Она включила лампочку.
– Я могу повести. Илкетшолл. Где это на карте?
– Где-то в тумане, наверное.
– Ладно, – сказала она.
– Что ладно?
– Давайте остановимся. Они разбились… я не в силах вести машину.
– Я понимаю.
– Можем вернуться в Уайт-Пейнт.
– Я покажу вам мой дом. Вы давно его не видели.
– А. – Она покачала головой, но ей было любопытно.
Он развернулся в три приема – дорога была узкая, к тому же туман – и поехал к дому, давно перестроенному.
– Заходите.
В доме было холодно. «Свежо», – сказала бы она, если бы дело было утром, но была глухая ночь, нигде ни проблеска света. Электричества в доме не было, только дровяная печка, на которой он готовил, она же и отапливала дом. Фелон развел огонь. Потом приволок матрас из невидимой комнаты – там не прогреется, сказал он. Все это было сделано за пять минут. Она не произнесла ни слова, только наблюдала за ним – сколько позволит себе этот всегда осторожный человек, всегда осторожный с ней. Ей самой не верилось в то, что происходит с ними сейчас. В комнате уже было слишком тесно. Она привыкла видеться с Фелоном вне стен.
– Марш, я замужняя женщина.
– В вас ничего нет от замужней женщины.
– А вы, конечно, знаете замужних женщин.
– Да. Но в вашей жизни он не занимает никакого места.
– Это кончилось давно.
– Вы можете спать здесь у печки.
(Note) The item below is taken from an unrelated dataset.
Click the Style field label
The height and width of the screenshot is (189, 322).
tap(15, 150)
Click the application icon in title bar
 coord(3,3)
Мне необязательно.
Долгое молчание. В голове у нее сумбур.
– Кажется, вам тоже не помешает в тепле.
– Тогда я хочу, чтобы вас было видно.
Он подошел к печке, приоткрыл дверцу, и комната осветилась.
Она подняла голову и посмотрела ему в лицо:
– Тогда и вы останьтесь.
– Нет. Я неинтересен.
Она представила себе, как выглядит сейчас при неверном свете из топки, в платье с длинными рукавами, оставшемся на ней с похорон. Чувство было странное. Что-то заползло под рассудок. И ночь к тому же – сплошной туман, мир невидим, безымянен.
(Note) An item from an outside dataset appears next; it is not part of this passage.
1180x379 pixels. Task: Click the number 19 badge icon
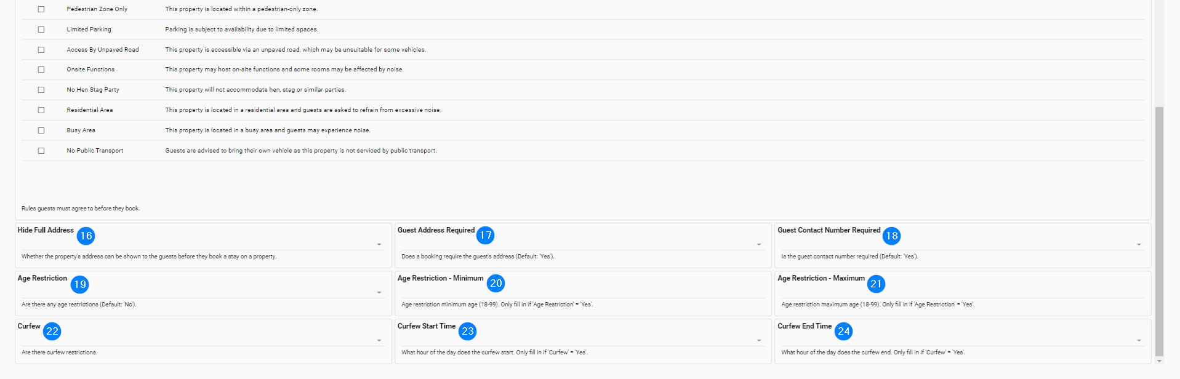(x=79, y=284)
Она проснулась окутанной. Под шеей – его ладонь.
– Где я?
– Вы вот здесь.
– Да. Кажется, я здесь. Неожиданно.
Она уснула и снова проснулась.
– А как же похороны? – спросила она.
Ее голова касалась его плеча. Она знала, что в комнате будет холодно.
– Я их любил, – сказал он. – Как и вы.
– Я, наверное, не об этом. А спать с их дочерью. И после похорон?
– Думаете, они вертятся в гробах?
– Да! И, кроме того, что теперь? Я знаю о ваших женщинах. Отец называл вас бульвардье.
– Ваш отец был сплетник.
– Думаю, после сегодняшней ночи мне надо держаться от вас в стороне. Вы слишком важны для меня.
Даже в этой осторожной, отфильтрованной версии происходившего между ними есть сомнение и даже неопределенность в отношении того, как это на самом деле могло быть, о чем мог быть разговор; как-то слабо это рифмуется с их биографиями. Кто из них и почему разорвал отношения, начавшиеся той ночью у печки?